Americans in Stotsenburg shared this positive interest for these generally good-natured tribes. At least one commanding general, Gen. Johnson Hagood, who served the camp in 1922, showed real concern for the Aetas’s welfare, for he was of the belief that the local Filipino government had nothing for them to uplift their lives. As such, all throughout the 1920s, the U.S. government granted them reservations where they could go about their lives peacefully, protected from abuses. (In the 1970s however, during the term of Col. William Truesdell, Aetas were threatening to overrun Clark Field, with their on-base ‘Negrito village’ and makeshift tiangge-style stalls. Macapagal and Marcos Village, two barangays of Mabalacat, started as ‘Negrito villages’ ).

Such good relationship fostered many benefits for both sides. Negritos found gainful employment, and later, were given access to food and free medical services. On the other hand, Americans hired the ever-willing Negritos as hunting assistants, errand and cargo boys and even posers for souvenir photographs. Early on, the Negritos’ mastery of the jungle was acknowledged by the Americans, and their skills for jungle survival were soon harnessed by the U. S. military, most specially during the Vietnam War.

It took the Pacific Air Forces (PACAF), to tap the abilities of the Aetas in leading the secret training of military soldiers. In the early 1960s, as communist military strength grew in Vietnam, the PACAF began to beef up its forces not only with better munitions but also training and readiness. Hence, the PACAF Jungle School, under Maj. Ewing, was set up at Clark Air Base to prepare air crew members for their Vietnam assignment and to help banish the fear of jungle. This program would help save the lives of many American pilots shot down in the hinterlands of Southeast Asia.

Before their ‘students’, Aetas demonstrated such a wide variety of lessons as loading and shooting a primitive crossbow. They also showed the military how to identify species of poisonous snakes and crocodiles, often letting them pet slithering snakes like pythons to overcome their fear. They also gave instructions on how to make traps and tent-style animal snares.

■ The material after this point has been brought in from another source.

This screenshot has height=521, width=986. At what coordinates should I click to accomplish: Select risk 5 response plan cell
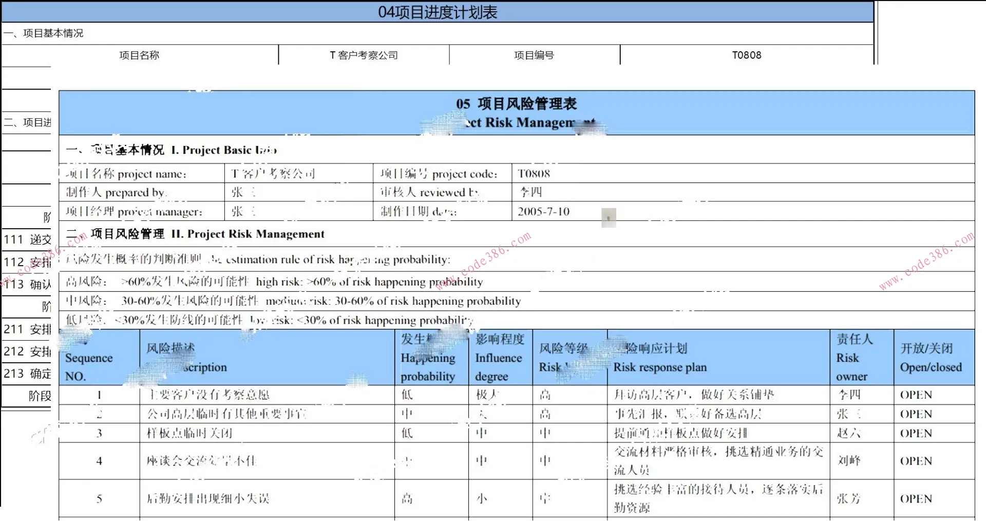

For the Aetas, the bamboo can be a critical tool for survival. A piece of bamboo can help one start a fire and cook a decent meal. It also has a thousand and one uses—as a utensil, a carry-all, a rice cooker. This cooking technique, called “binulu” (from ‘bulu’, a bamboo specie), entails stuffing uncooked rice (abias) and adding a cup of water into a ‘bulu’. For the rice to cook, the bulu is placed over a bamboo-created fire. If desired, tomatoes, kamias, onions, garlic, fish or meat could be added to make for a more filling meal.

To build a fire, one needs a bamboo piece split in the middle. A small hole is cut on one side where a rounded stick can be driven. Friction is created by rubbing the stick between palms while blowing on it gently, until wood shavings or dry bamboo leaves spread around it, catches fire.

Drinking water can be collected using funnel-shaped leaves and certain stalks of plants, when cut, can yield potable drinking water. All these valuable jungle survival lessons—and more—were learned in the PACAF school, thanks largely to the Aetas who ably mentored the military from the 1960s through the 80s.

Today, the program has been adapted for contemporary use—mainly, to entertain adventure-loving and nature-tripping tourists and mountaineers. In Subic, the Ocean Adventure offer such a show, where native Aetas continue to demonstrate the aforementioned jungle-survival techniques. There are mountain treks, through forests and canyons, guided by Aetas who are always quick to point out the name of an insect, a tree, a forgotten trail, along the way. The Aetas may have learned to survive in the wilds, but in the face of modernity and relentless change, he still struggles to find his identity and his rightful place in Philippine society, that has for centuries, continue to neglect his race.